Fresh frozen primary tissue is so critical to melanoma research, and it is gratifying to finally have the tissue bank open and collecting tissue after so many years of work. I want to say a special thank you to our partners at each of the institutions and to our partners at Chicago-based Skin of Steel, who also raise funds to support the tissue bank.
There are three more branches of the tissue bank that will open soon. Stay tuned for those announcements!
There is news in melanoma research that we should all be aware of, specifically related to Stage II melanoma. As a reminder, Stage II refers to patients whose melanoma has grown into the dermis but has not spread to the lymph nodes or to a distant organ. Stage II melanomas are 1.01mm to 2mm thick with ulceration, or greater than 2mm thick with or without ulceration.

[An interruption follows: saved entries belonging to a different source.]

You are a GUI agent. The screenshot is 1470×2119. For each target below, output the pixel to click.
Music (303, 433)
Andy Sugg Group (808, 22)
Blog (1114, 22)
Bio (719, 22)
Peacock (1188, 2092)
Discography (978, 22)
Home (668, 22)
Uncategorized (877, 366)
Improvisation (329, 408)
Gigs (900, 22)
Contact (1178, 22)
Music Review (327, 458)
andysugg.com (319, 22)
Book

Until this year there has been no treatment for Stage II patients, beyond surgery to remove the melanoma. But that is changing: Currently, there are drugs in clinical trial for Stage II patients. Please read the article in this newsletter discussing these new developments, called In Plain English: What’s New in Stage II.
While it is always sobering to remember why AIM has been in existence for nearly 16 years—the death of my daughter at age 26, 16 years ago, from melanoma—I am heartened to report these successes to you because it means we are fulfilling our goal made after she died: to fund paradigm-shifting research in melanoma to end this disease in our lifetime while improving the lives of those it affects.